Fortunately, mitigating the effects of stress can help reduce risk of these poor health outcomes and improve quality of life.
Bostock recommends eating a balanced diet, engaging in regular physical activity, practicing mindfulness, staying connected socially and following through on social determinants of health. She described a balanced diet as a whole-food diet, as opposed to one high in processed foods, which increase inflammation and stress. The Mediterranean diet is a positive example, as it promotes consumption of produce, legumes and beans, whole grains, and healthful fats like olive oil and “is associated with a reduced risk of heart disease and other chronic conditions,” Bostock said.
Staying active can help mitigate stress. Small spurts of activity throughout the day can help, such as periodic 10-minute walks. Bostock also recommends mindfulness and meditation, as just spending a few minutes breathing mindfully can reduce stress. She likes the Insight Timer app for guided meditations and meditation courses.
Isolation is not good for people facing chronic stress. Joining community groups, making friends through apps like Meetup and reaching out to people at organizations such as a class, church or club can combat isolation and create a sense of community.
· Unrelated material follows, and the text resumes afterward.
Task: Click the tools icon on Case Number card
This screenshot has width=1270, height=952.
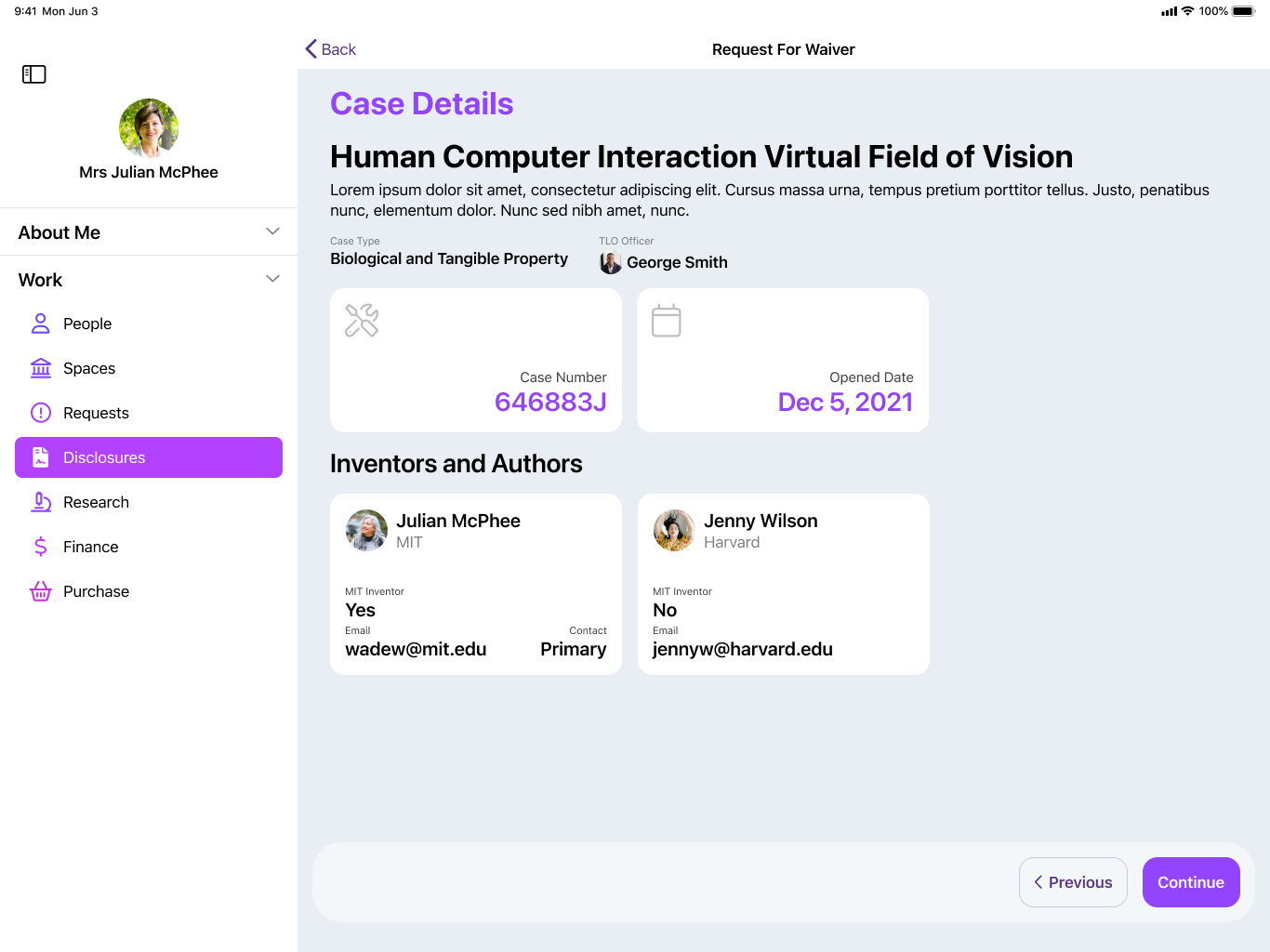Action: 362,321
“Social connection is a powerful tool in stress reduction,” Bostock said. “When we spend time with others, we don’t feel as alone in the world. Recognizing and managing stress are an important part of living healthy lives. Your health care provider is also a great resource for stress reduction ideas. We cannot live in a stress-free world, but we can manage our ability to handle stress. Try any of the ideas above. One small change can make all the difference.”